_EXERCISE DETAILS_
Set down each entry below exactly as written, keeping the pictures out.

Stored data

- - - - -

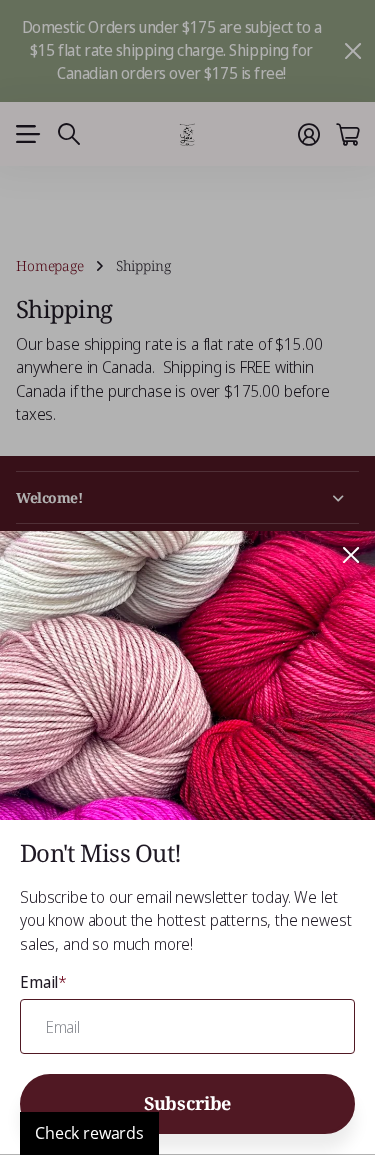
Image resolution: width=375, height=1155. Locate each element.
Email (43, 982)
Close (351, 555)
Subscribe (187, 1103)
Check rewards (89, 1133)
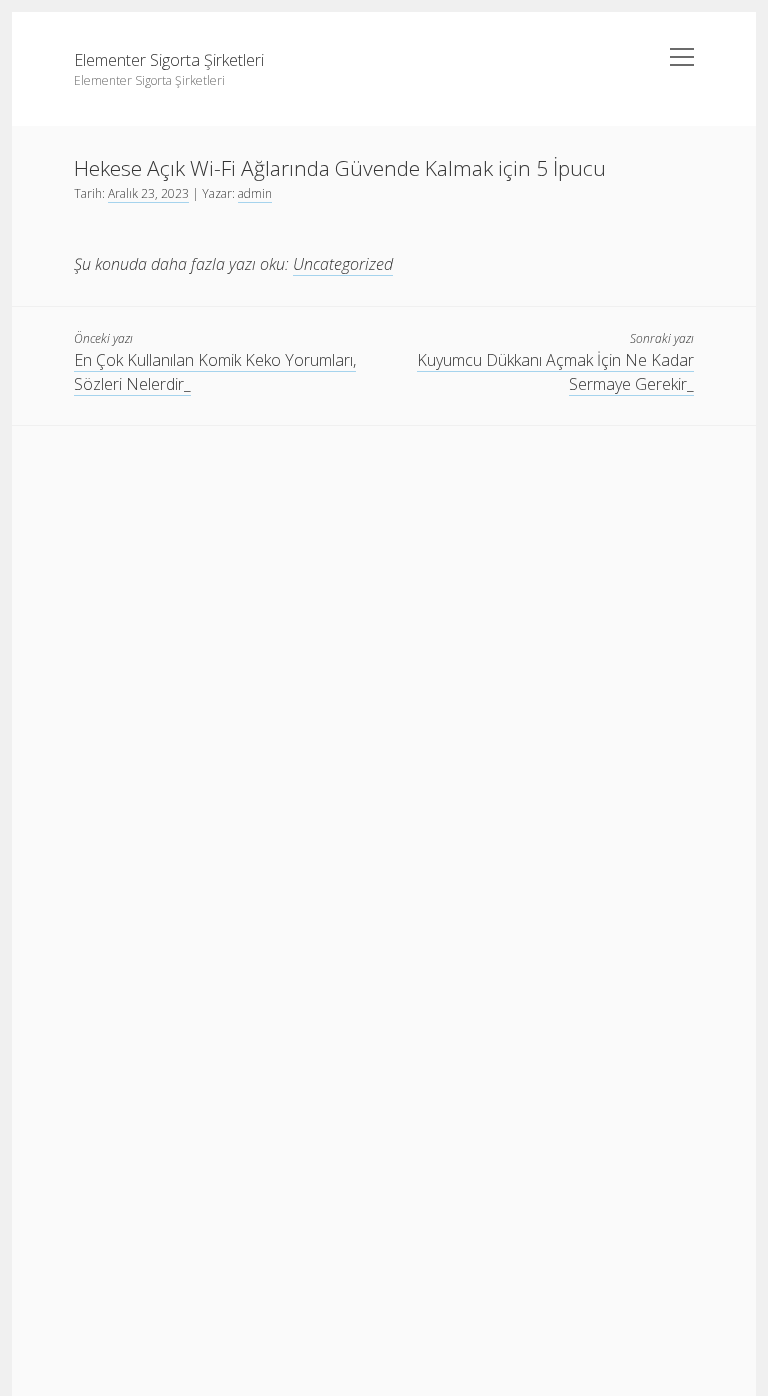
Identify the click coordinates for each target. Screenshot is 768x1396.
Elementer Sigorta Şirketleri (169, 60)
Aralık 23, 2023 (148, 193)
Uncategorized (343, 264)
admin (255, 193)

- - - - -

_RESPONSE AREA_
Image resolution: width=375, height=1155. Locate each element.
Email (43, 982)
Close (351, 555)
Subscribe (187, 1103)
Check rewards (89, 1133)
Identify the click coordinates for each target. Screenshot is 768x1396.
Elementer Sigorta Şirketleri (169, 60)
Aralık 23, 2023 (148, 193)
Uncategorized (343, 264)
admin (255, 193)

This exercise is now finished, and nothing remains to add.